My grandmother stood a smidgen over five feet tall in her Sunday heels, was a retired teacher of Latin who knew all the declensions and had once interviewed Thomas Wolfe’s brother and traveled the world, but man, could she get to it. After school and church duties were done — and there was no monkeying around about either — we went out rain or shine, cold or heat. It didn’t matter if I was walking with a limp or had sore muscles from playing football or basketball the night before. If it wasn’t torn or broken, you worked on it.
That first year, on a day when we were shifting old two-by-fours from one spot to another for no clear — to me — reason in a cold, steady springtime drizzle, I let one I was supposed to be holding steady slip, and it smacked her hard in the mouth. I already stood a foot taller than her and outweighed her by 50 pounds and that blow would have laid me out. But my grandmother just spat, instructed me through her swelling lip to get a tighter grip, and we went back to it, got it done. On those occasions when we worked independently — say my grandmother in her greenhouse and me at the woodpile — she was never loath to raise a steely eyebrow in the face of my highball estimates about how many chunks of wood I had carried.
I’m painting a picture of a tough-as-nails taskmaster here — the older player-coach who runs everyone else into the ground — but she also remained generous with those hugs. There were kisses too. My grandmother was, in addition, fond of affectionately grabbing and squeezing my forearm. At the end of a big job, or when I’d done something passable at school or on the field, we would link hands, throw our heads back and spin around together. She would also brag about me to anyone, in any context, within earshot, whether she knew them or not. Much as my teenage self rebelled against the one and sometimes only grudgingly tolerated the other, when I look back on it now, it is clear to me that with these sturdy threads of hard work and fierce affection my grandmother was weaving the torn world back together for me.
My grandmother’s admirable grit, which she displayed in just about every aspect of her long life (she variously credited these qualities to having been born breach and not breathing or to having come of age during the Great Depression), not only helped see me through my troubled teens and early adulthood, it has become the subject of my life’s work.
Indeed, I recently finished my third novel set in and around rural Indiana, featuring strong women as protagonists.
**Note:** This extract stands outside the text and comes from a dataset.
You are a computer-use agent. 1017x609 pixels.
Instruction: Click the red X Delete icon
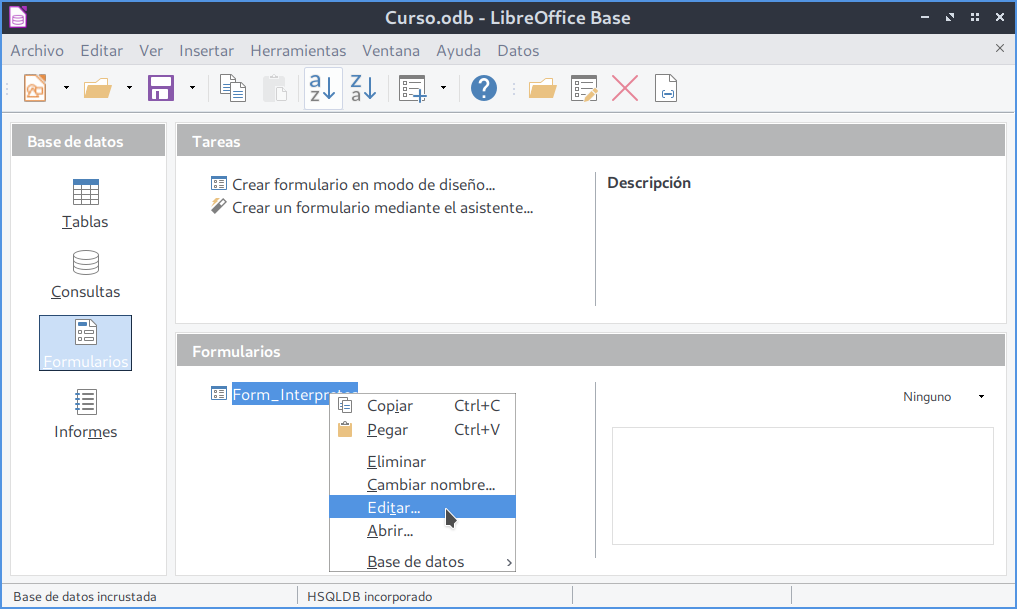click(625, 88)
These novels, which take place in the deep well of the past, aren’t studies of my grandmother’s life, but they are absolutely and unapologetically inspired by it. Each character is different, each is admirable and flawed in near equal measure, but they all have in common my grandmother’s near-constitutional inability to quit in the face of challenge and a thundering capacity for love.
When I first went to my grandmother’s, the idea was that I would stay in Indiana for a year. I ended up staying five with her, and nine if you count college in Bloomington, a couple of hours away. In the process, in the company of my outsize, diminutive grandmother, I grew to adulthood.
And although she has been gone for years, I keep her close both in my characters and in myself. There is no way to pay off a debt like the one I owe her, but I make regular payments in the only kind of currency she would have accepted: dedication to the task at hand and the ability, when it has been merited, to link hands with those close to me and spin with joy.